There is no registration required, but spots are limited so we will be requiring that all cars be equipped with airride to enter the get together. Security will be patrolling the lot, so we encourage everybody to behave in a respectable manner throughout the night. No drinking in the parking lot and no burnouts. Let's make sure this event goes smoothly so we can continue holding it each year.

Let me know if you have any questions. I look forward to seeing you all there.


----------



## Retromini (Nov 7, 2004)

We are also pleased to be working with Sam and Anna from More Than More to support their Cars and Cameras event. They will be hosting a Pop Up Photography show through the weekend. We will be sharing the venue with them so we welcome you to explore the Photography show while you're at Air Affair. 

The More Than More Cars and Cameras opening night event will precede Air Affair on Thursday Night at the same location. For more information, visit here: http://forums.vwvortex.com/showthre...Opening-Party-GTG-%95-3SDM-Giveaway-%95%95%95


----------



## Heathcliff Huxtable (Aug 4, 2011)

awwwww yeah :beer:


----------



## [email protected] (Feb 19, 2010)

Can not wait ! !


----------



## matchzx3 (Dec 27, 2008)

*FV-QR*

Can't wait for this. Hopefully I'll be able to park for a little bit, if not then no big deal since I'm non-VAG.


----------



## Heathcliff Huxtable (Aug 4, 2011)

if you're bagged, you're welcome to park


----------



## sdobbins (Apr 25, 2007)

Hells yes!:thumbup::beer:


----------



## bizybyker (May 25, 2005)

opcorn:


----------



## [email protected] (Sep 1, 2012)

See you guys here!


----------



## colinisneat (Jul 30, 2008)

Can't wait for this! I might be missing something, but how does this work out with the parking passes that people bought for cars and cameras? Is that pass just for Thursday night and the lot is open for this gtg on Friday?


----------



## Retromini (Nov 7, 2004)

colinisneat said:


> Can't wait for this! I might be missing something, but how does this work out with the parking passes that people bought for cars and cameras? Is that pass just for Thursday night and the lot is open for this gtg on Friday?


That's correct. The lot will be open for Friday night for airride vehicles. :thumbup:


----------



## Rat4Life (Oct 14, 2004)

Retromini said:


> That's correct.
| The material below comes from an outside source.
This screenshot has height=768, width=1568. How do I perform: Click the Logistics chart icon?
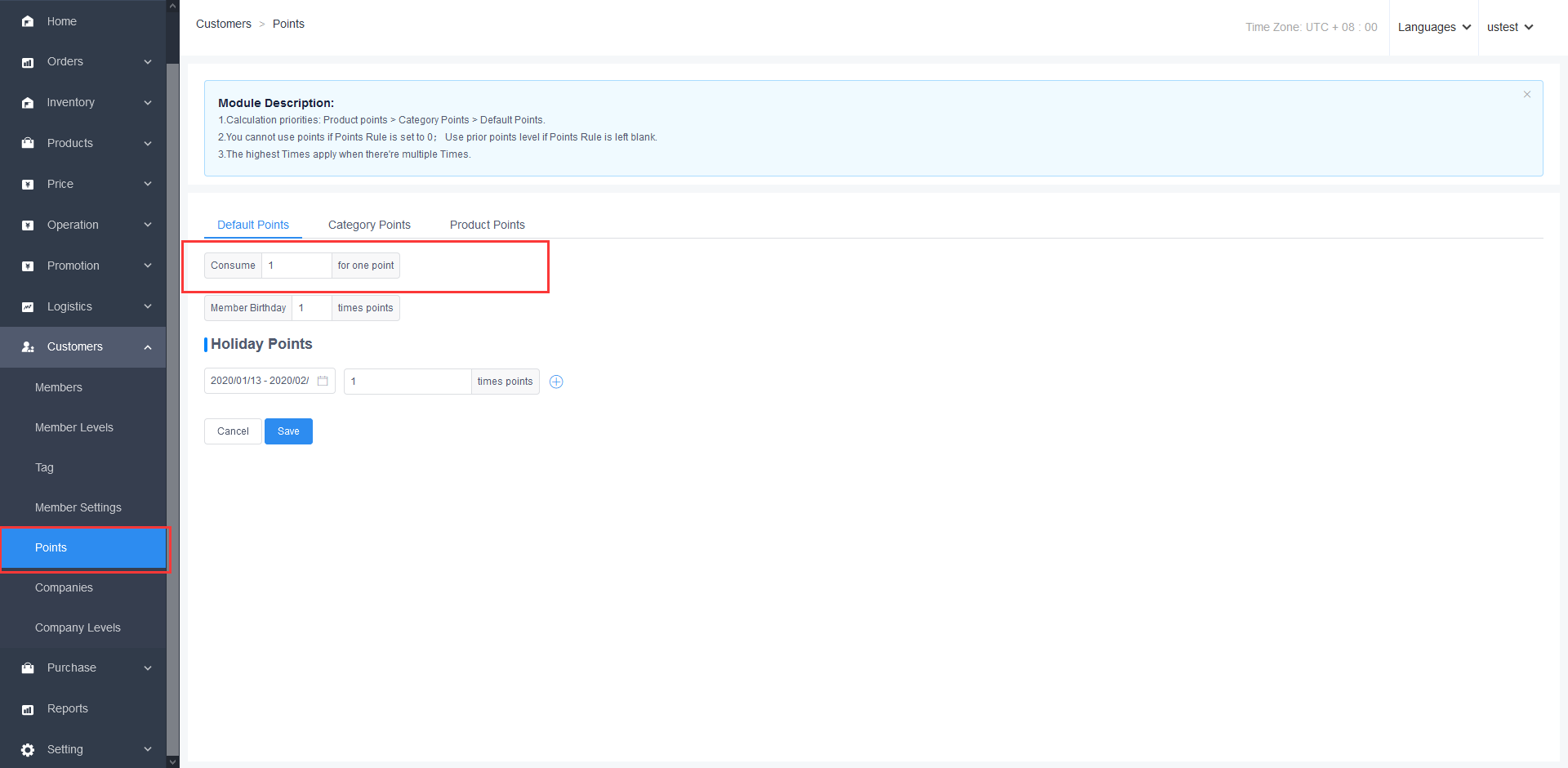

The lot will be open for Friday night for airride vehicles. :thumbup:


 i will be there just like back in 2008 

2905155621_7a8d06dcfd_b by misha/rat4life, on Flickr
photo credit to konkyphotography i believe


----------



## Bag Riders Air Ride (Sep 10, 2013)

See you guys there Andrew! Its been awhile!


----------



## euro+tuner (Feb 1, 2007)

Can't wait! :beer::thumbup:


----------



## soulrack (Apr 3, 2011)

:beer: looking forward to this one!


----------



## charlie.macpherson (Jun 15, 2008)

Can't wait for this


----------



## UNDERWRAPS AUTOMOTIVE (May 17, 2013)

Going to be good times :thumbup:


----------



## kdf8454 (Dec 3, 2010)

Anything planned for 2014???


----------



## Heathcliff Huxtable (Aug 4, 2011)

nope. not through us. logistically, OC and OP cant support the type of gathering we've seen it grow to in the past. 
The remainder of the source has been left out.